Whenever people ask me why I haven’t moved away from Utah—perhaps to someplace better suited to my “liberal” temperament—I tell them it’s because I once had the rare privilege of having a thousand acres of the West all to myself. And beyond that familiar thousand acres lay thousands and thousands more acres that I had yet to foot on. Just knowing it was there—and STILL is—that’s what comforts me whenever I find myself sandwiched between a baby stroller and a missionary at Baskin-Robbins.
Last week I saddled up Yellow Peril and set off on a journey into the backcountry of my youth.
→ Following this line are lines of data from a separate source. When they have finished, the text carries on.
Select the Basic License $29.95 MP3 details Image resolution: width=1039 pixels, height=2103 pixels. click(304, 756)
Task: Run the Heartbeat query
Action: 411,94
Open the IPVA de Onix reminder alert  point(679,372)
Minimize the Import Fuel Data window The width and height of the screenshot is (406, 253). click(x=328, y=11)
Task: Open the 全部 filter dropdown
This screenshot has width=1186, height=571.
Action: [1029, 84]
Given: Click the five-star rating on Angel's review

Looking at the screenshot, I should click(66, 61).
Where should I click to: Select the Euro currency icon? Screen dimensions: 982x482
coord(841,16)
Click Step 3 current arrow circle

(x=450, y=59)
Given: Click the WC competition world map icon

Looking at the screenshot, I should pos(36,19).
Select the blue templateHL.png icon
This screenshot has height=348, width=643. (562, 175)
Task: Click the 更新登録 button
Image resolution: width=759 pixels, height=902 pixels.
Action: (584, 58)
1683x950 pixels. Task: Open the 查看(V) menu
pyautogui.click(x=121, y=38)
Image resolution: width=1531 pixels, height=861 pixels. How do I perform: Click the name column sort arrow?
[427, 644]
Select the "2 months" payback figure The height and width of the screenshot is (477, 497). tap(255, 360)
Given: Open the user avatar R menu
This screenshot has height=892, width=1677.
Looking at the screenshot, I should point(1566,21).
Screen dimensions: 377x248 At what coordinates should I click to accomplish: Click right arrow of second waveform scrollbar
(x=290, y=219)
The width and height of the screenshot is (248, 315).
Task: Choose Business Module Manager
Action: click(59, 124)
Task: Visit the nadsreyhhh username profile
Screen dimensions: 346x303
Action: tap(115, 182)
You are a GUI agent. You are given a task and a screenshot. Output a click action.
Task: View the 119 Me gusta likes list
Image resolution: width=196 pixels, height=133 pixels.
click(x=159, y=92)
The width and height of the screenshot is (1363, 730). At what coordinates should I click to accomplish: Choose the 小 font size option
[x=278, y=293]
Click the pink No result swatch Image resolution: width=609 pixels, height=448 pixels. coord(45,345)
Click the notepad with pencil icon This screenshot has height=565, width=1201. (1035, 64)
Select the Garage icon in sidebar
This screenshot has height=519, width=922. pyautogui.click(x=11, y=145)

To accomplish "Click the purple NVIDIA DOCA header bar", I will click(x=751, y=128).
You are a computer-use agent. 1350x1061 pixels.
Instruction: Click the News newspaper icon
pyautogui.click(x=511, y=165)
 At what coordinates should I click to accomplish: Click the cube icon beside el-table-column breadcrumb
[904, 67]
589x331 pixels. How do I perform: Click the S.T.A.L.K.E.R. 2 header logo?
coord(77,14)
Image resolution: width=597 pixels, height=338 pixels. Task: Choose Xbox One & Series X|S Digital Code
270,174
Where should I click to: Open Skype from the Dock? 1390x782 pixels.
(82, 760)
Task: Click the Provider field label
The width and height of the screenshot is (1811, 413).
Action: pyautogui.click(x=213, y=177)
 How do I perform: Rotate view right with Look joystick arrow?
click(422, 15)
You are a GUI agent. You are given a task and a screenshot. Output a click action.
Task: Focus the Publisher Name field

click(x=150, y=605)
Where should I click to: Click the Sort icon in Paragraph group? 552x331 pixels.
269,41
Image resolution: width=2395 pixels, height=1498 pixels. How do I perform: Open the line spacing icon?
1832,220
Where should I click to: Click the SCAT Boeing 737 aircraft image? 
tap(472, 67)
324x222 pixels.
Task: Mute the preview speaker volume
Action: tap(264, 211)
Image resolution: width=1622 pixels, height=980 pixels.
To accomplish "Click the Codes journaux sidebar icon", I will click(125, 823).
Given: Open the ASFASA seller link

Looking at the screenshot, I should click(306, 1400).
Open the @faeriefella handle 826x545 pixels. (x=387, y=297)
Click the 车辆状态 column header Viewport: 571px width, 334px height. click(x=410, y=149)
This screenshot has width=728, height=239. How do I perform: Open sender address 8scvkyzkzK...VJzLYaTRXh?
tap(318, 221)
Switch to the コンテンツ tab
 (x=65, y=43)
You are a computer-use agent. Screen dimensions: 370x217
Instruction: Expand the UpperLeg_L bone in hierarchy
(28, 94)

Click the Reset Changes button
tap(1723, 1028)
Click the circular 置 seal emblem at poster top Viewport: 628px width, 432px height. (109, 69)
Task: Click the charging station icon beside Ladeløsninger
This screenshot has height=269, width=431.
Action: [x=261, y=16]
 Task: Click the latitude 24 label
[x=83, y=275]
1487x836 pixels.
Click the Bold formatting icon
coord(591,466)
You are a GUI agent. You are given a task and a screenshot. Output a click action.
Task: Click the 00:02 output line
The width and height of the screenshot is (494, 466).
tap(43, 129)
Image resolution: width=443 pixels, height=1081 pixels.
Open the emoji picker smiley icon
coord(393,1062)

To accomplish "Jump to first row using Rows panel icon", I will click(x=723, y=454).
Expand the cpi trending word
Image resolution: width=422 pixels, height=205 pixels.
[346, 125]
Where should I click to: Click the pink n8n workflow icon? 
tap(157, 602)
Because skies were dark and threatening, I stuck mostly on the pavement, but then nature called and I couldn’t resist taking a chance on a dirt road marked “impassible when wet.” But, what the heck? I’ve been stranded out there before, and I always lived to tell about it.
The first time was back in 1962, if I remember right. I’d set out to explore Black Dragon Canyon with a girlfriend named Christine, who was from Manchester, England. But along the way my ’56 Mercury got swallowed up by quicksand, and the two of us spent the remainder of the day hiking back to State Route 24. It was dusk by the time we got there—just in time to hail a car occupied by an elderly couple from Hanksville.
“So where’d you folks come from?” asked the driver.
“Eng-a-land,” answered the footsore, sunburnt, and thoroughly dehydrated Christine—who, not long afterward, returned to Manchester. Clearly, the desert isn’t everyone’s cup of tea.
Dinosaur tracks and pictographs tell of prehistoric and pre-Columbian inhabitants, and once upon a time I could have led you to an inscription scrawled on sandstone by Matt Warner, bank robber, gunslinger and onetime cohort of Butch Cassidy. I can’t seem to find it now; either my memory is failing, or else the inscription been erased by erosion. In my hometown of Price, Warner was something of a folk hero, having served as town marshal following a period of “rehabilitation” at the Utah State Prison. In a WPA-era mural painted by local artist Lynn Fausett—on display at city hall—Warner can be seen holding court among a group of colorful cowhands. From what I’ve heard, he was a most congenial fellow!
Indeed, as one gets deeper into Canyonlands, the terms “outlaw” and “cowboy” become pretty much interchangeable. I’m thinking in particular of the late A.C. Ekker, who—according to the inscription on his tombstone in Hanksville—was not just a cowboy and a horseman, but also an outlaw.
As far as I know, Ekker was a law-abiding citizen, inasmuch as there was ever such a thing on the remote ranch where he came of age. Known as Robbers Roost, it was the perfect hideout for fugitives looking to elude a posse.
“Not only is it remote,” Ekker once told me, “but when you get there and you look around the country—now, I wouldn’t wanna be chasin’ somebody in there. Because you don’t know which corner a guy might be around. So I think that it lent itself extremely well to the posse lookin’ around and sayin,’ ‘Well, I believe self-preservation is a little more important than catchin’ this guy, so we’ll go back to Castle Dale or Moab.’”
The only hard and fast rule at Robbers Roost is that you don’t go sticking your nose into anyone else’s business. I learned this when A.C. was showing me around his old family homestead and introduced me to the caretaker, a man Ekker referred to as “my pet hippie.” He seemed like a nice enough guy; however, no sooner had I unholstered my camera than he made himself scarce.
A.C. was less camera-shy, which is how I know he wasn’t on the FBI’s most-wanted list. In fact, his face had appeared on the cover of National Geographic Magazine. He’d also been written up in Sports Illustrated and Western Horseman. Named all-around intercollegiate national rodeo champion in 1967, A.C. was still competing in senior saddlebronc and roping competitions at the age of 55. I own the distinction of once having been caught between A.C.’s roping pony and a lassoed steer.
“Duck!” yelled A.C., and I did as I was told, losing a camera that day but not, fortunately, my head.
Sad to say, A.C. died only months afterward, of injuries sustained in a private airplane crash. A tombstone with his name on it stands in Hanksville, but he is elsewhere, his ashes now one with the wild, untamed country he knew and loved so well.